Most immediately, there is the threat to jobs and livelihoods. The North Sea oil and gas sector directly employs 450,000 people and makes a huge contribution to the Scottish and UK economies. And with decreasing returns thousands of jobs, production, and future investment are now at risk.
This has an impact on Scottish independence. Alex Salmond’s prospectus offered last year was based on Scottish Government figures of $113 a barrel for North Sea Brent. By the time of the referendum it was trading at $97 a barrel, and currently is below $50.
There are questions for the UK Government which has been the main beneficiary of 40 years of North Sea oil and nearly £400 billion in real terms in revenues – a sector David Cameron has called ‘the jewel in the crown of the UK’.
An obvious casualty of the oil price fall is the Salmond version of independence. In the world of Salmondnomics an oil price of $113 a barrel would provide Scotland with a security and ballast to build a different kind of society and make long-term investment in public services.
Little was made of the volatility of the oil price. Or the downside of an economy where 15% of GDP comprised oil – as opposed to 2% of the UK. The former is a world where oil companies could have a lot more sway over government than they currently do.
Yet there is equally a challenge to how the UK Government ‘manages’ the economy. It is the UK, not the Scottish Government, which provides the regulatory and taxation framework for North Sea oil.
It has consistently mismanaged oil with continual tax changes. Labour increased corporation tax on oil firms in 2002 and 2006, and the current government did so again in 2011.
The UK has been consistently short-term using oil in the 1980s to pay for mass unemployment. Worse, in the 1970s Tony Benn as Energy Minister advocated setting up an oil fund only to see the Treasury veto it. Alistair Darling recently conceded this was a mistake stating that ‘if we had our time over again, perhaps we should have [set up a fund]’.

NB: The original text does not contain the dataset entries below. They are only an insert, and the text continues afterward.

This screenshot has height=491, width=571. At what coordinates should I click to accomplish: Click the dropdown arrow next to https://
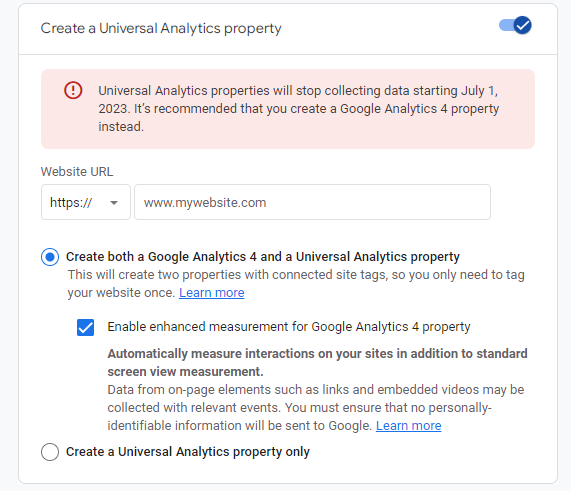[x=114, y=203]
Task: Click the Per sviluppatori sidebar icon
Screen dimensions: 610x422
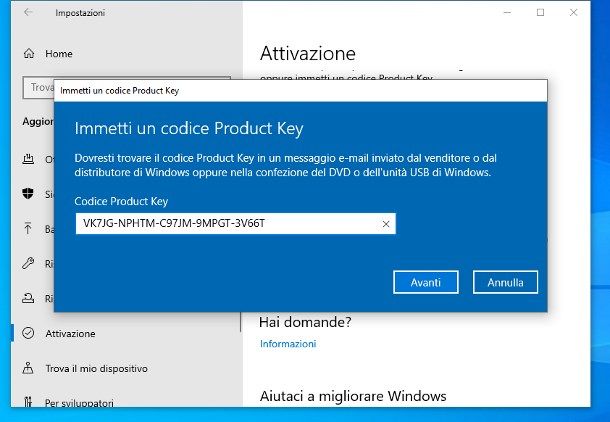Action: pos(27,403)
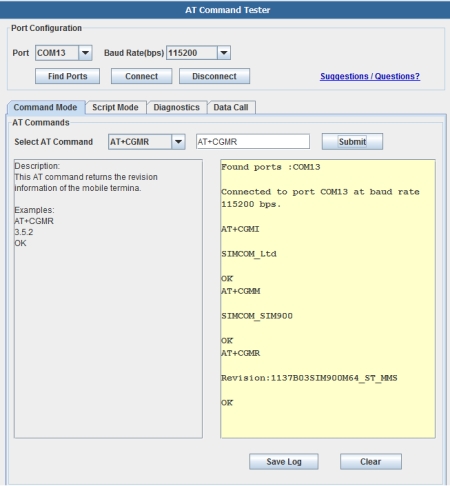The image size is (450, 486).
Task: Click the command Description panel
Action: tap(108, 299)
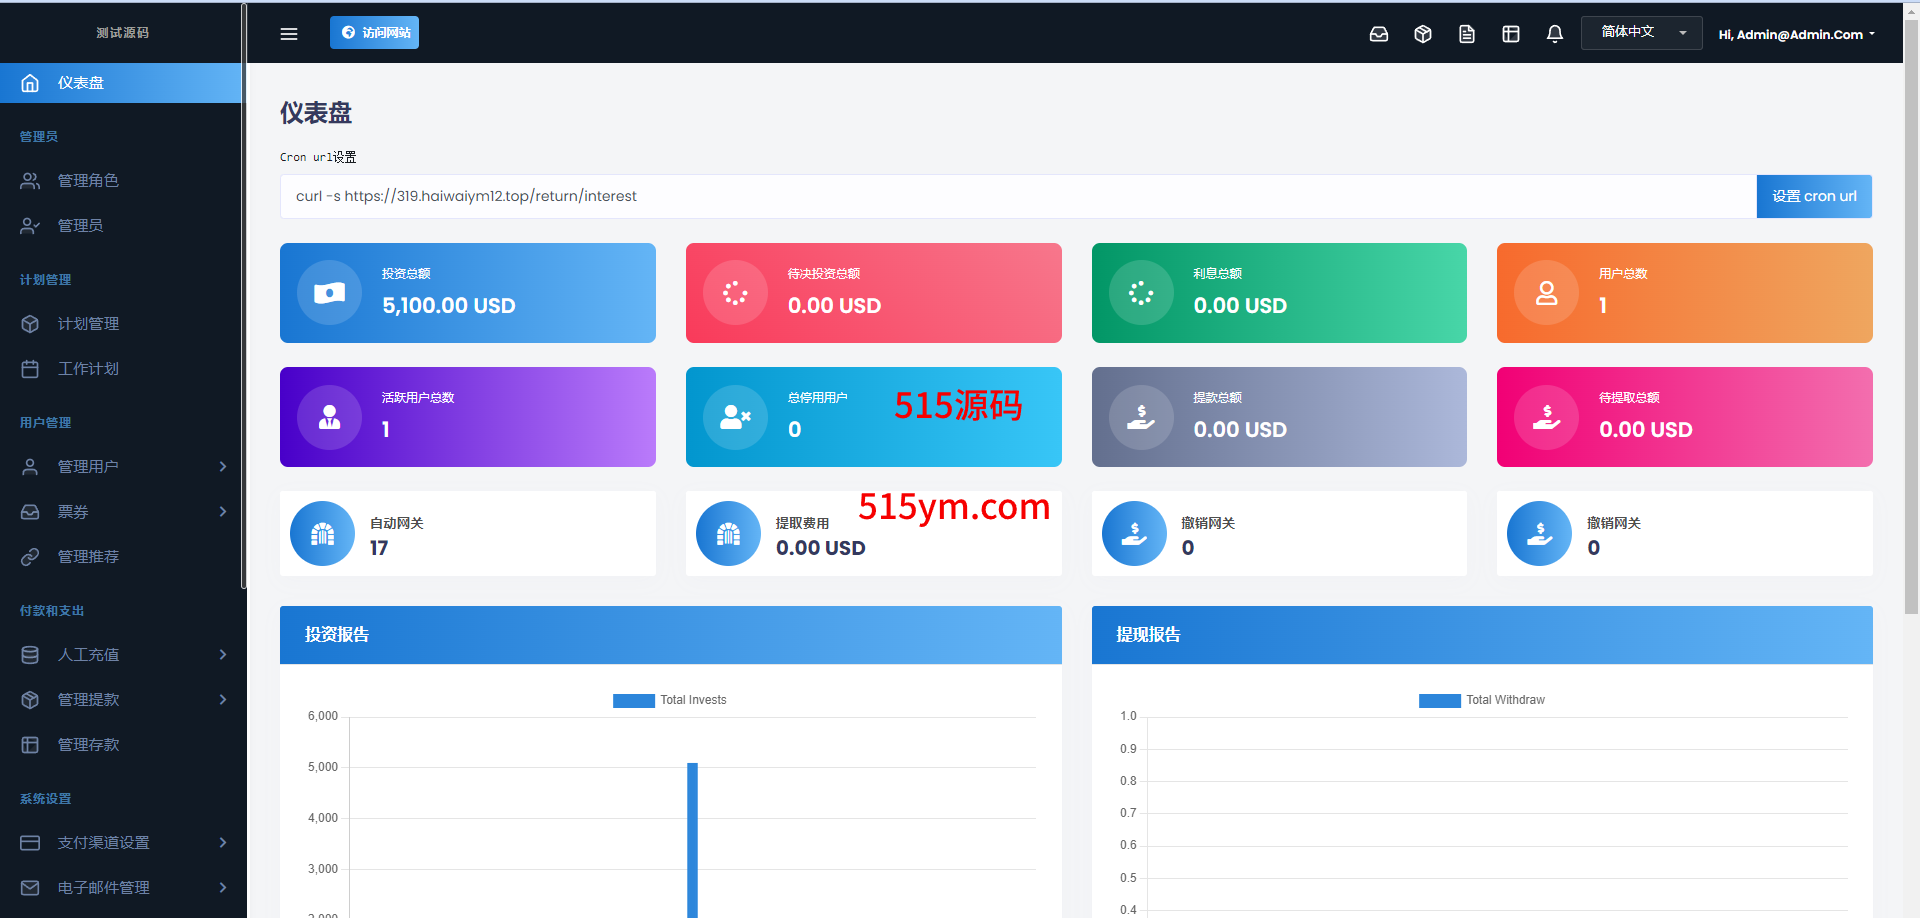Open notifications bell icon

pyautogui.click(x=1554, y=34)
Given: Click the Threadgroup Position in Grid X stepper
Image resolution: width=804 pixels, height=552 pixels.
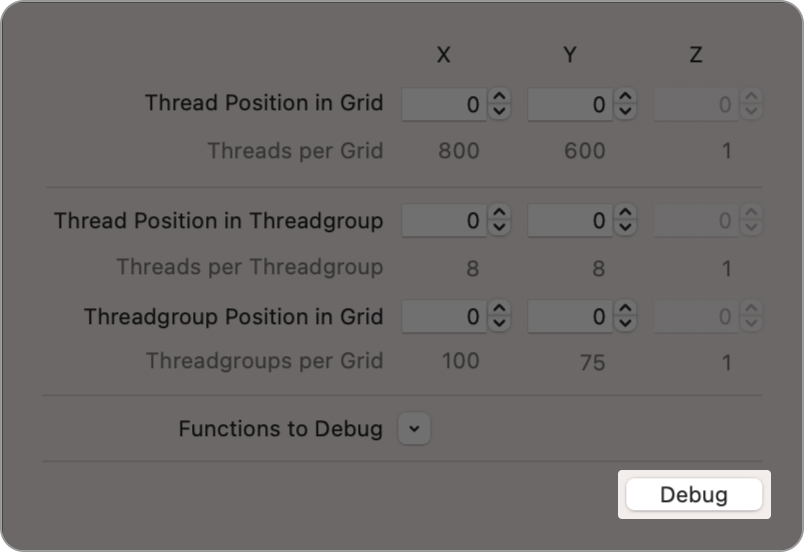Looking at the screenshot, I should point(500,317).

Gavin McCrone, economist and former government adviser has said that the failure of the UK to act long term on oil was ‘a serious mishandling of the greatest opportunity for the economy in the last half century’.
Now it is true that a Scotland heading to independence in 2016 would have to face some tough choices. But there is an element of Schadenfreude on the part of UK authorities. Bank of England Governor Mark Carney stated that the oil price fall ‘will help the UK but hurt Scots’.

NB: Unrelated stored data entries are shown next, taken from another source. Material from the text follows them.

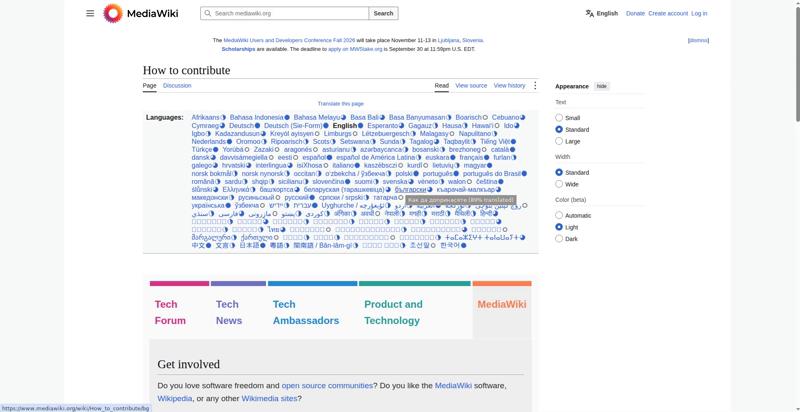Click the language translate icon beside English
800x412 pixels.
pos(590,13)
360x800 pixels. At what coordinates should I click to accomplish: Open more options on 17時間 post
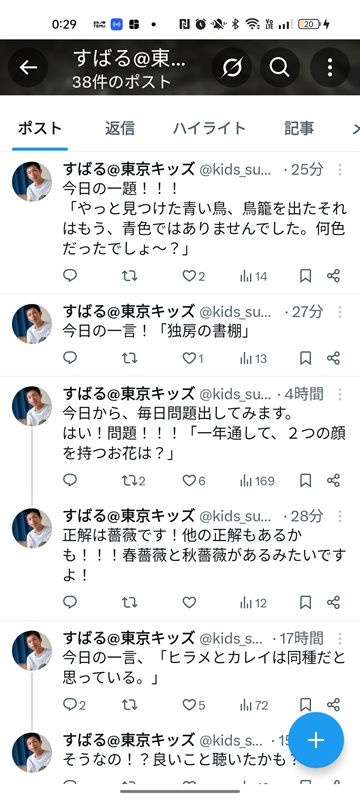(x=340, y=638)

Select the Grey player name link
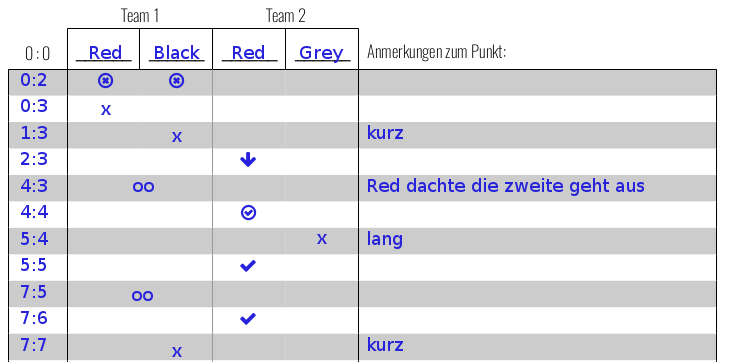[322, 53]
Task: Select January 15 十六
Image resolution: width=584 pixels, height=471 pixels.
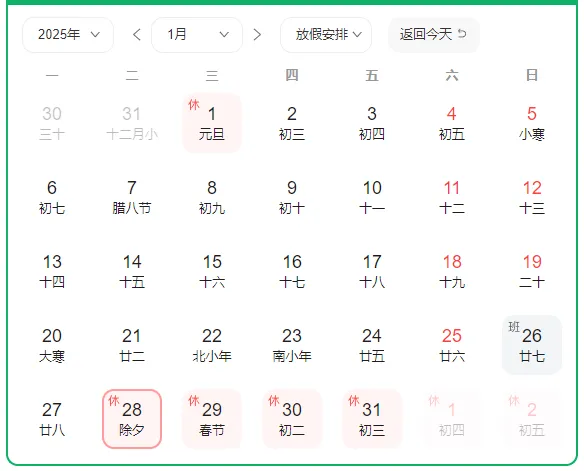Action: pos(212,271)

This is based on the idea that falling oil prices will benefit, rather than harm, the UK economy due to the additional growth it will generate in consumer spending which will replace lost oil revenues.
That is a little too sanguine. It depends on consumer spending pulling up the UK economy, despite the amount of household debt. And there is the danger of low oil prices producing falling prices and the prospect across the Eurozone and beyond of deflation – which would be a disaster for the UK.
For all the political rhetoric between the Scottish and UK governments there have been similarities in how the two view the economy – up to now. Both are corporate friendly, believe in keeping business taxes and corporation tax low, and have ruled out public ownership of assets such as oil which has served Norway for example so well.
There has in both been an absence, post-crash, of thinking about the economy and energy differently. Thus, the oil price fall offers the chance of being more sustainable environmentally, considering the merits of a carbon tax, and looking at the subsidies which cover energy from wind farms to nuclear power.
The oil price shock is an opportunity and challenge. The most immediate is to address the threat to jobs, skills and investment. But beyond that it offers an opening for the SNP to develop a vision of independence which isn’t predicated on oil and $100 barrel prices, and which acknowledges that the world is filled with risk and uncertainty. There is a downside in this, but the beginnings of a more honest debate about Scotland and the UK’s future.